Rewrite every line of the listing below, requests included, and shift each answer coordinate by adding 86 to every number in it. Leave the pictures out of your version.
╭─ TASK INPUTS
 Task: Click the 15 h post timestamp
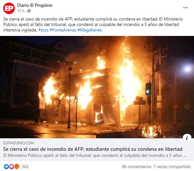21,11
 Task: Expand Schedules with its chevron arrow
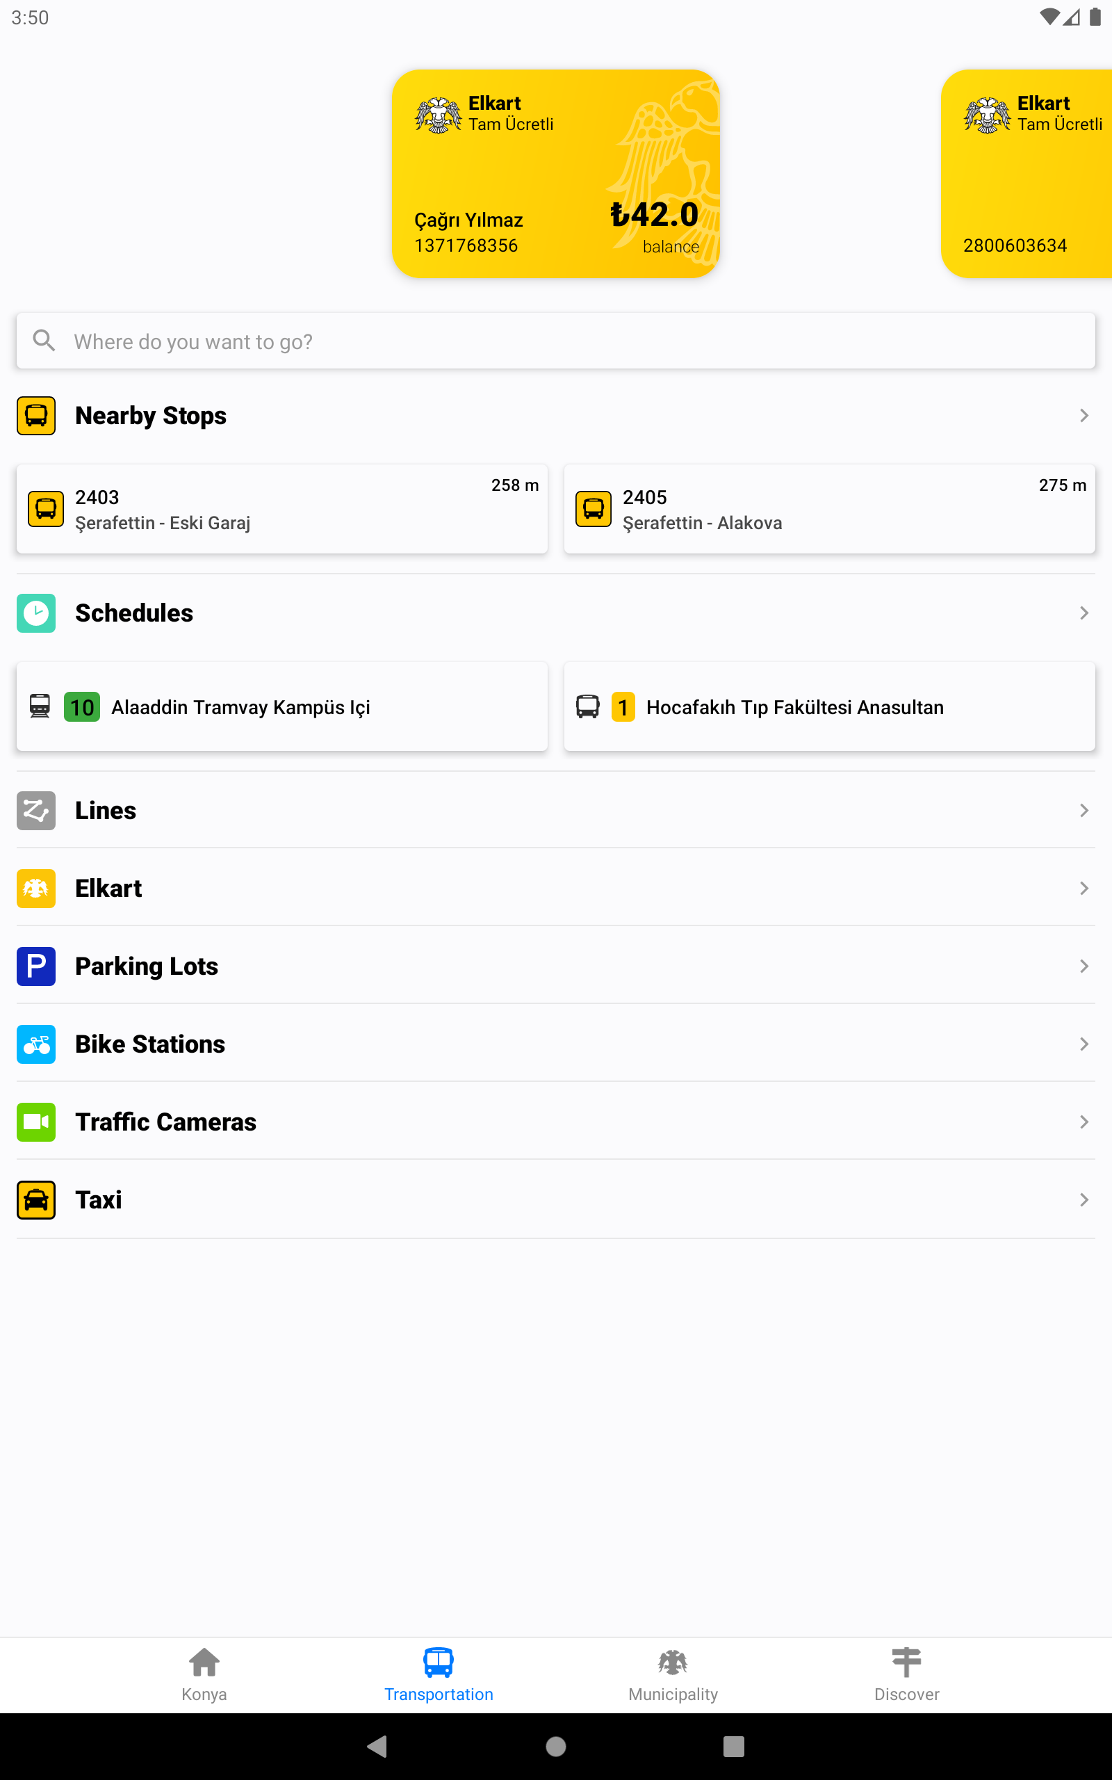1083,613
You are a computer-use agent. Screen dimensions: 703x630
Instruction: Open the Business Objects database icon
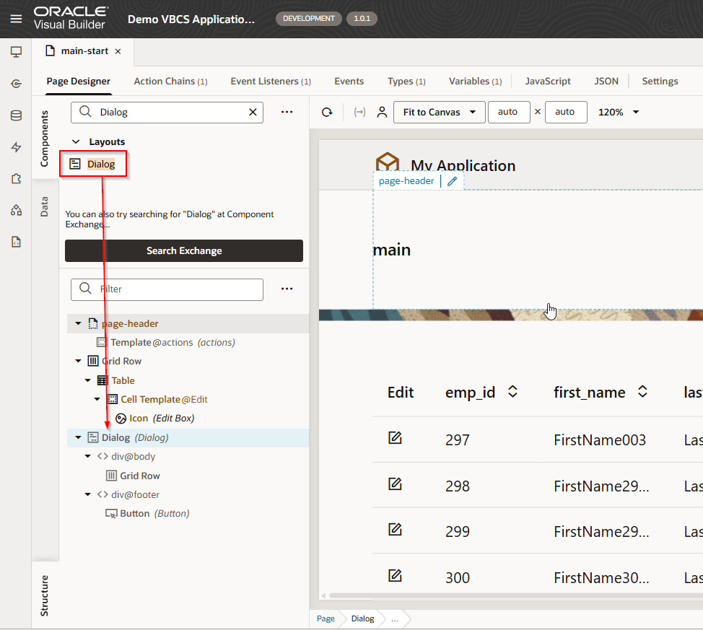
╰─
> [TASK OUTPUT]
 Task: Click the 15 h post timestamp
107,97
 Task: Expand Schedules with its chevron arrow
1169,699
You are a computer-use agent. Screen dimensions: 703x630
Instruction: Open the Business Objects database icon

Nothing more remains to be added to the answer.